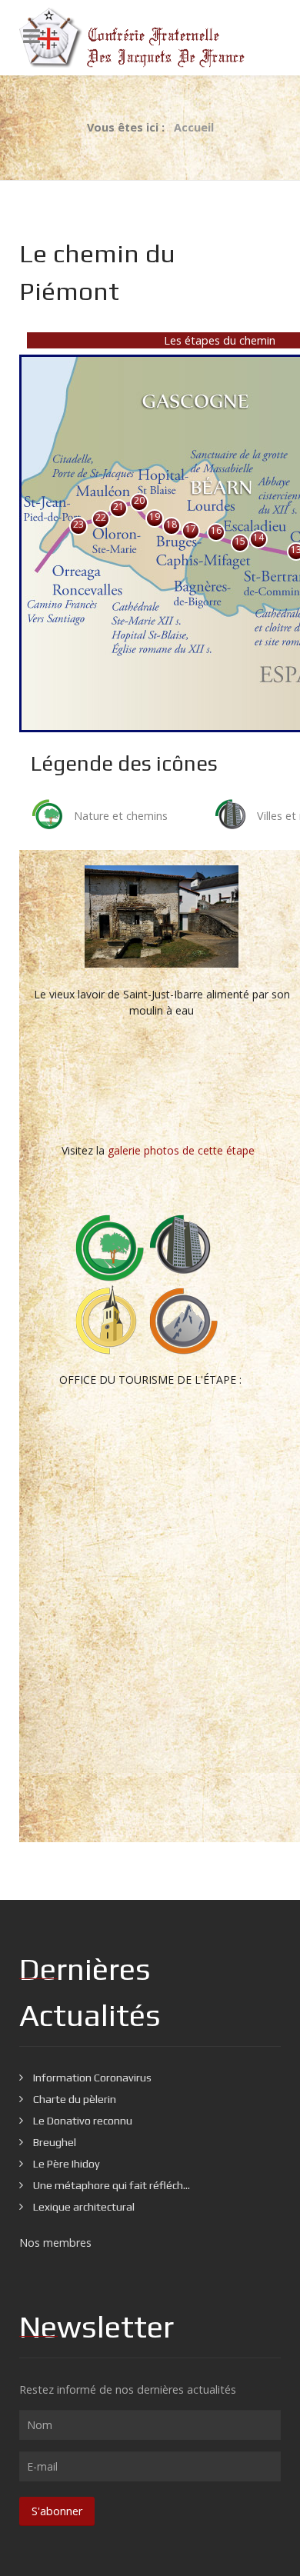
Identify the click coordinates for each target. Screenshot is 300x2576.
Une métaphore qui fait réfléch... (110, 2185)
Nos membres (55, 2242)
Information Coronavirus (91, 2077)
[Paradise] (150, 38)
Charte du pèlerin (73, 2099)
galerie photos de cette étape (181, 1150)
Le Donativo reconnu (81, 2120)
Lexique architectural (83, 2207)
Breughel (53, 2142)
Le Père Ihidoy (65, 2164)
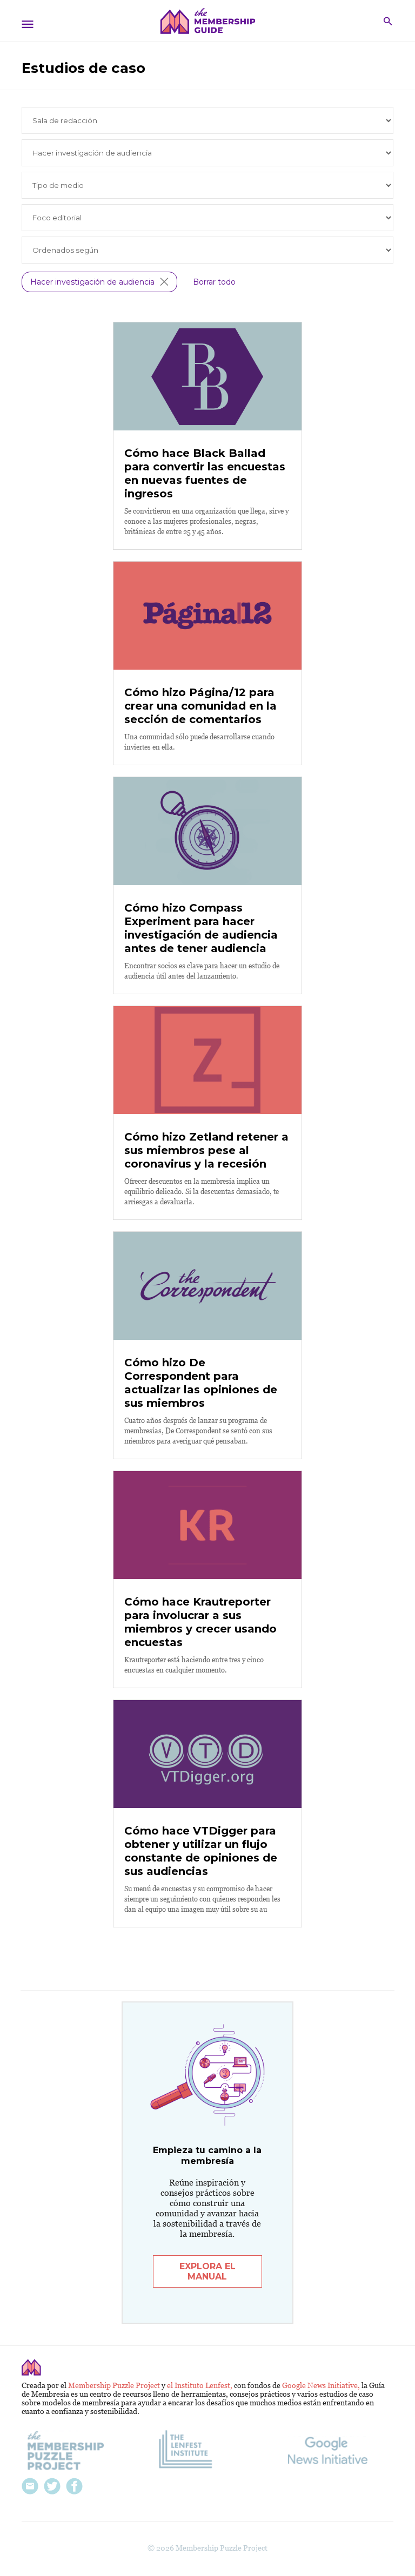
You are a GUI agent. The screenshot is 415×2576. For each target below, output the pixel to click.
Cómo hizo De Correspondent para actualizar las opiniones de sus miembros (200, 1383)
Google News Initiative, (322, 2385)
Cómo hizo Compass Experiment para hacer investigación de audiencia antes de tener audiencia (201, 928)
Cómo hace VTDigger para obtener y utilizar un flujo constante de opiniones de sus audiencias (200, 1851)
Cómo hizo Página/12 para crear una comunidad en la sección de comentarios (200, 706)
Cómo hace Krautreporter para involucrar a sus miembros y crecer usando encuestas (200, 1622)
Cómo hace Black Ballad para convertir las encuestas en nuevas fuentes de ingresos (204, 473)
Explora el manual (207, 2271)
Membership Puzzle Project (115, 2385)
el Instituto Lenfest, (200, 2385)
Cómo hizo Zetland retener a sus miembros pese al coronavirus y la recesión (206, 1150)
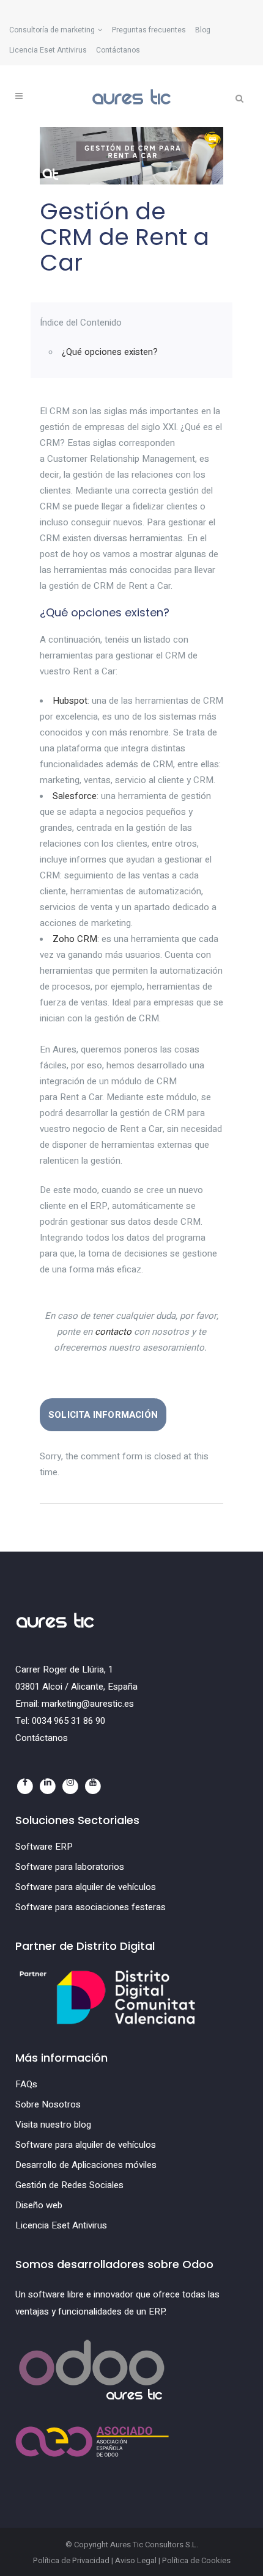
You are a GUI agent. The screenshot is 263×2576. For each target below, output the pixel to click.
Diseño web (38, 2205)
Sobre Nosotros (48, 2104)
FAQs (26, 2084)
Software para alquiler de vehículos (85, 1887)
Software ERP (44, 1847)
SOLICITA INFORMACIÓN (103, 1414)
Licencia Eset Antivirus (48, 50)
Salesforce (75, 796)
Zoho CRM (75, 939)
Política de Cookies (196, 2560)
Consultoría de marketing (52, 29)
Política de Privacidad (71, 2560)
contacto (113, 1331)
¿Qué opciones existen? (110, 352)
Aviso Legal (136, 2560)
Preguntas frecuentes (149, 29)
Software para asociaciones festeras (90, 1907)
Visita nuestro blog (53, 2124)
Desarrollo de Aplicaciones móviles (86, 2165)
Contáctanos (118, 50)
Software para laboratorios (69, 1867)
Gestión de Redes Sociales (69, 2185)
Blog (202, 29)
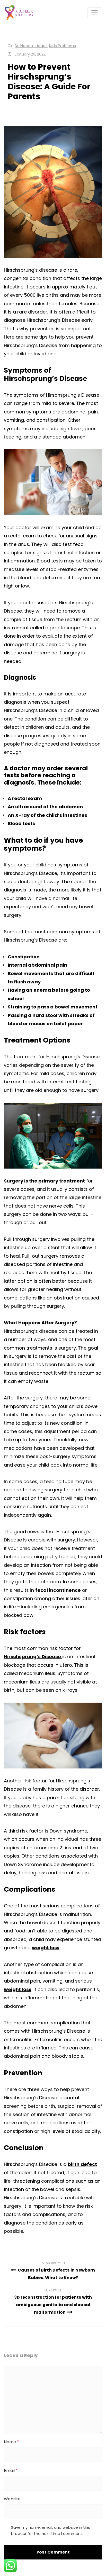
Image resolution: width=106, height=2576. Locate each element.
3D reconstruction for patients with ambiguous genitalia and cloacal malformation (53, 2304)
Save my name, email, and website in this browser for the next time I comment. (50, 2530)
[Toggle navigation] (94, 12)
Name (11, 2442)
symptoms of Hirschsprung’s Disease (56, 395)
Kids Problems (62, 45)
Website (12, 2499)
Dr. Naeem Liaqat (31, 45)
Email (11, 2470)
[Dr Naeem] (19, 12)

◇ ◇ ◇

**What needs to be done**
Above are the records; please give again, exactly and in full, only the lines that run from the line with "Software para laboratorios (69, 1867)" through the line with "3D reconstruction for", with no pictures.

**Solution to this exercise**
Software para laboratorios (69, 1867)
Gestión de Redes Sociales (69, 2185)
Blog (202, 29)
Image resolution: width=106, height=2576. Locate each element.
3D reconstruction for patients with ambiguous genitalia and cloacal malformation (53, 2304)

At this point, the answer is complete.